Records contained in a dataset

------------

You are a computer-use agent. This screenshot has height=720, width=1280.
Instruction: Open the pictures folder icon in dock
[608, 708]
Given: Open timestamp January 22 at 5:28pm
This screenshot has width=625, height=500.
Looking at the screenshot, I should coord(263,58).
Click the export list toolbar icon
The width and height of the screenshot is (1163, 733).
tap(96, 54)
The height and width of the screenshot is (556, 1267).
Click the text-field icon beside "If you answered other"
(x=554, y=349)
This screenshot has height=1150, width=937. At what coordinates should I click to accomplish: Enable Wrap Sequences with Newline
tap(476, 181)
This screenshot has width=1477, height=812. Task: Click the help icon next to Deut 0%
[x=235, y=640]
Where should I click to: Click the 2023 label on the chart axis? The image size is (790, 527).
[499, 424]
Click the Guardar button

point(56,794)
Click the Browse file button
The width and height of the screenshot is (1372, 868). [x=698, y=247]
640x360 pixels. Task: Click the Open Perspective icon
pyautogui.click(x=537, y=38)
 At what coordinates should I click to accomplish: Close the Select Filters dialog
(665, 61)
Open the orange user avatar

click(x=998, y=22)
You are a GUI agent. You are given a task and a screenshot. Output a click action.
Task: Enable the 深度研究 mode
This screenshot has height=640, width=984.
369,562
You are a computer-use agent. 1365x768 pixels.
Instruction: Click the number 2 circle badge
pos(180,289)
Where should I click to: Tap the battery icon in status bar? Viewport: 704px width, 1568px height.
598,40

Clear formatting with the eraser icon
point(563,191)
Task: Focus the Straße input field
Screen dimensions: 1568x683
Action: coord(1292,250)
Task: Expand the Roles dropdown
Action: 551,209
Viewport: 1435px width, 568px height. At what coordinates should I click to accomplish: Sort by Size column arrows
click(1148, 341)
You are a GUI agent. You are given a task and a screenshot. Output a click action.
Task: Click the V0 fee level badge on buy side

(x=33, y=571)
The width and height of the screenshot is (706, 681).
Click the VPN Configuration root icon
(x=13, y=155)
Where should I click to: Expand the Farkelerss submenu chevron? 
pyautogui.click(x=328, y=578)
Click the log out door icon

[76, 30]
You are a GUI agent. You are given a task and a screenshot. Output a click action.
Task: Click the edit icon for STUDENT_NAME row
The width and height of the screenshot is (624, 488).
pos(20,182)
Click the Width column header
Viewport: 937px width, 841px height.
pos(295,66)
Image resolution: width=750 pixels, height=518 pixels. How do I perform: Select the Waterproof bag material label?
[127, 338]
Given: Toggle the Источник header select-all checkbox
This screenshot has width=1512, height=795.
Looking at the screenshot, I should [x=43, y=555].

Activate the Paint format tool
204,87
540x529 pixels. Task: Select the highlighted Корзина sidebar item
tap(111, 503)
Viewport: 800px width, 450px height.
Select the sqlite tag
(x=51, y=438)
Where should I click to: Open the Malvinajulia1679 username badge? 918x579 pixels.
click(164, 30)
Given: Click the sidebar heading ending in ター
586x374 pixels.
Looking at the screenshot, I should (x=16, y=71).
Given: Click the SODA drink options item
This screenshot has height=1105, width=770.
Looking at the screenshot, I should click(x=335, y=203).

------------

Aim of the exercise:
Reply with the complete data above, every character as it stands.

Problem solution:
You are a computer-use agent. This screenshot has height=720, width=1280.
Instruction: Open the pictures folder icon in dock
[608, 708]
Given: Open timestamp January 22 at 5:28pm
This screenshot has width=625, height=500.
Looking at the screenshot, I should coord(263,58).
Click the export list toolbar icon
The width and height of the screenshot is (1163, 733).
tap(96, 54)
The height and width of the screenshot is (556, 1267).
Click the text-field icon beside "If you answered other"
(x=554, y=349)
This screenshot has height=1150, width=937. At what coordinates should I click to accomplish: Enable Wrap Sequences with Newline
tap(476, 181)
This screenshot has width=1477, height=812. Task: Click the help icon next to Deut 0%
[x=235, y=640]
Where should I click to: Click the 2023 label on the chart axis? The image size is (790, 527).
[499, 424]
Click the Guardar button

point(56,794)
Click the Browse file button
The width and height of the screenshot is (1372, 868). [x=698, y=247]
640x360 pixels. Task: Click the Open Perspective icon
pyautogui.click(x=537, y=38)
 At what coordinates should I click to accomplish: Close the Select Filters dialog
(665, 61)
Open the orange user avatar

click(x=998, y=22)
You are a GUI agent. You are given a task and a screenshot. Output a click action.
Task: Enable the 深度研究 mode
This screenshot has height=640, width=984.
369,562
You are a computer-use agent. 1365x768 pixels.
Instruction: Click the number 2 circle badge
pos(180,289)
Where should I click to: Tap the battery icon in status bar? Viewport: 704px width, 1568px height.
598,40

Clear formatting with the eraser icon
point(563,191)
Task: Focus the Straße input field
Screen dimensions: 1568x683
Action: coord(1292,250)
Task: Expand the Roles dropdown
Action: 551,209
Viewport: 1435px width, 568px height. At what coordinates should I click to accomplish: Sort by Size column arrows
click(1148, 341)
You are a GUI agent. You are given a task and a screenshot. Output a click action.
Task: Click the V0 fee level badge on buy side

(x=33, y=571)
The width and height of the screenshot is (706, 681).
Click the VPN Configuration root icon
(x=13, y=155)
Where should I click to: Expand the Farkelerss submenu chevron? 
pyautogui.click(x=328, y=578)
Click the log out door icon

[76, 30]
You are a GUI agent. You are given a task and a screenshot. Output a click action.
Task: Click the edit icon for STUDENT_NAME row
The width and height of the screenshot is (624, 488).
pos(20,182)
Click the Width column header
Viewport: 937px width, 841px height.
pos(295,66)
Image resolution: width=750 pixels, height=518 pixels. How do I perform: Select the Waterproof bag material label?
[127, 338]
Given: Toggle the Источник header select-all checkbox
This screenshot has width=1512, height=795.
Looking at the screenshot, I should [x=43, y=555].

Activate the Paint format tool
204,87
540x529 pixels. Task: Select the highlighted Корзина sidebar item
tap(111, 503)
Viewport: 800px width, 450px height.
Select the sqlite tag
(x=51, y=438)
Where should I click to: Open the Malvinajulia1679 username badge? 918x579 pixels.
click(164, 30)
Given: Click the sidebar heading ending in ター
586x374 pixels.
Looking at the screenshot, I should (x=16, y=71).
Given: Click the SODA drink options item
This screenshot has height=1105, width=770.
Looking at the screenshot, I should click(x=335, y=203).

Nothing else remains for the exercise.